At five the next morning we release the cords sealing warmth into our sleeping bags and stumble into boots for the final ascent. We set off by head torch and moonlight, silenced by sleepiness, climbing over pine trunks scattered like matchsticks by Hurricane George. Within the hour the moon drops over one of my shoulders as the sun awakes sudden colour over the other. Two hours through the forest brings us to a pinnacle of chaotic rocks topped with the Dominican Republic’s flag. Juan Pablo Duarte stares out high above the nation he founded, daring anyone within several thousand miles to be more elevated.
A short scramble and we join him, victorious above the trees in a crisp blue sky at 3089 metres. Stalin and Fé smile and embrace the ‘papi’ of the nation for photos.
Regaining La Aguita, we descend dust-slippery trails on a new route towards our day of rest. The litter trailed by a school party marks our way. Further markers are provided by Hugo as he casts curses from the mule’s back – ‘Diablo’, ‘Ay dios mio!’.
Finally we break out of the forest into a wide savannah which we follow to our campsite. This is Valle del Tetero. Eighty-five school children with ghetto blasters welcome us to the secluded spot. Spirits nose-dive. But the cool river laps at hot limbs, gushes into ears and nostrils, washes away two days’ dust. We pitch camp at a distance from the school group and stare up at forest-blanketed hills backlit by sun, white boulders, pines dressed in lacy swathes of lichen. Despite the drop to 1500 metres the night is cool and we’re in bed by half past eight, wearied by heat and dust and eight hours’ walking.
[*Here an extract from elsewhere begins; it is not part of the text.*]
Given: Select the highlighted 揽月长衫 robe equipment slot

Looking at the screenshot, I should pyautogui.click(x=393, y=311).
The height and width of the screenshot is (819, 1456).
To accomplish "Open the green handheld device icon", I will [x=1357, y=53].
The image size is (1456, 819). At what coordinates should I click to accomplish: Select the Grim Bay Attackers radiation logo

The school camp departs at first light, sun glinting off the rumps of the long line of mules as they’re whooped out of the valley. At nine I take my sleeping bag outside and enjoy the rapid creep of warmth. But it’s not long before the sun becomes masked by smoke hanging over our side of the valley.
Our day of rest is punctuated by the landing roar of a helicopter ferrying in men to fight the fire. They gather in the shade, gulping down plates of food and loading mules with sacks of rice, cases of ‘India Malt’ and bottled water. With short sleeves, baseball caps, and a digging tool of some kind, none of them look equipped for the cold nights here. They leave us before dark. That night by the campfire, we suck up the last drops of the Benavie. Our National Park host declares it the ‘papi’ of whiskies.
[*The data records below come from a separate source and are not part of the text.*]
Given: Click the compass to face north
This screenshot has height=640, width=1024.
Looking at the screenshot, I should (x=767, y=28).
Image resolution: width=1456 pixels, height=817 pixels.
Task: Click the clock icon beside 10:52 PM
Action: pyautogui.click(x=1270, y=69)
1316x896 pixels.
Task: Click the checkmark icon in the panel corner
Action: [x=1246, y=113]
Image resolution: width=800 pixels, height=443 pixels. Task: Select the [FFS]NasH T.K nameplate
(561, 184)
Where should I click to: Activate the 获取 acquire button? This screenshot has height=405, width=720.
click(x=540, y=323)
The cool morning makes noses and eyes stream. Hands fumble at buckles and clips. Setting off through bracken, pines, deciduous shrubs, we could almost be in Scotland. As we climb, the temperature mounts until we burst back into sunlight and the tropics, shedding fleeces. Men’s voices resonate up and down the trail and soon big groups approach and pass us, heading for the smoke-filled valley with fire-fighting gear. They stop to greet us, and measure with their eyes the muscles that carried us up Pico Duarte.
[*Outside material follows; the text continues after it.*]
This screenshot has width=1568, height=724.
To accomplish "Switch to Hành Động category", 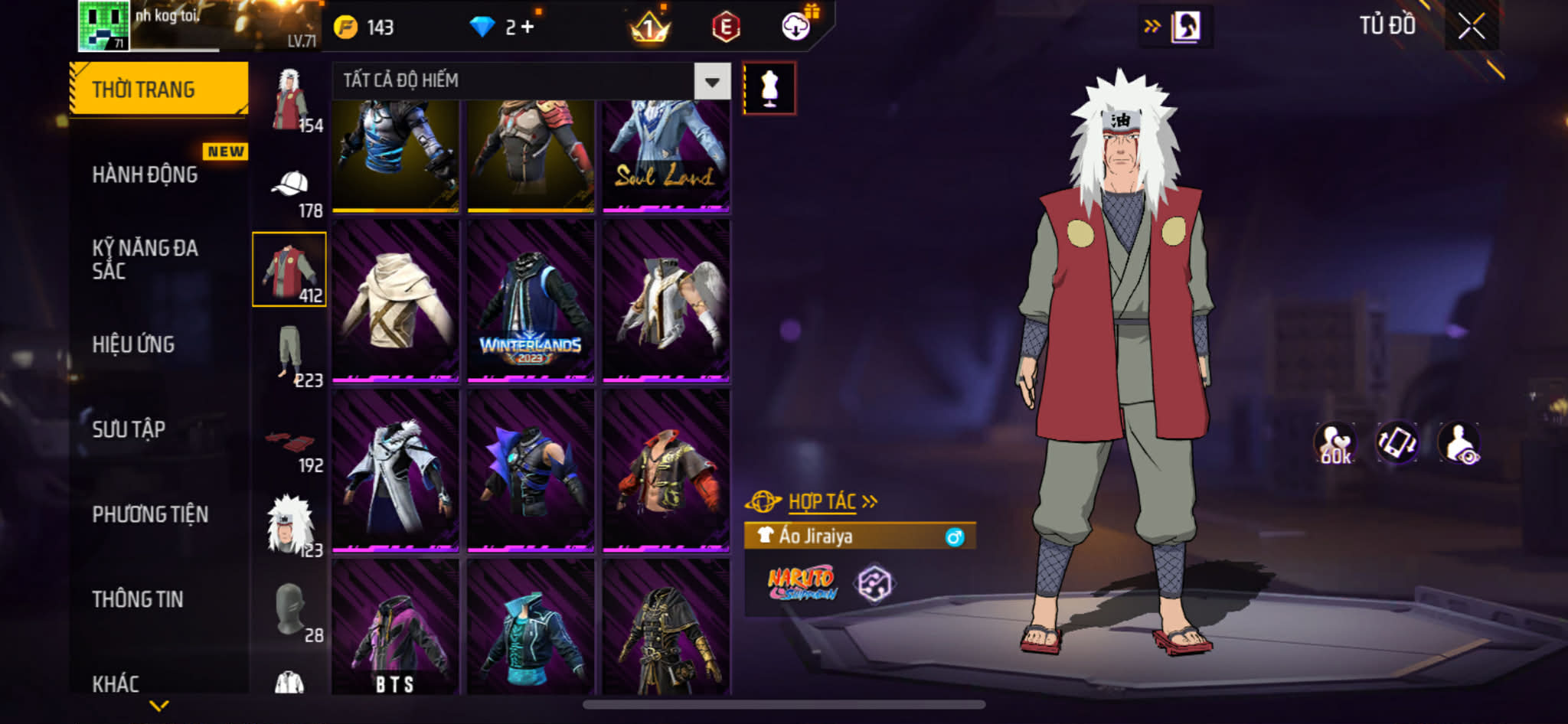I will 145,175.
We rejoin our outward path at El Cruce (2100m) and then descend towards the village, back amongst big leaves, the smell of orange blossom. We wobble across the river on a bridge made of two poles to Fé’s house where we are greeted by his parents. Stalin, the youngest climber in the family, is congratulated by the veteran.
We sit in a house made of sky-blue planks. The gaps between them frame the blinking eyes of children who pause from running with dogs and piglets to watch us drink sweet black coffee that the family have grown and roasted here. We leave the old couple with kisses and retrace the river to the National Park office and La Ciénega. Today it’s getting acquainted with itself as a village without men.
Our car is black. It’s been sitting in the sun. The air conditioning is broken. We have to hose it down before we can consider getting in. Acceleration creates a breeze and a ribbon of dust marks our departure from the valley. ‘Macpherson’s Rant’ by Old Blind Dogs pulls roadside eyes away from avocado picking, school books, wash-tubs, as it beats out of our glassless windows.
But by the time we regain Santo Domingo, the salsa is playing again.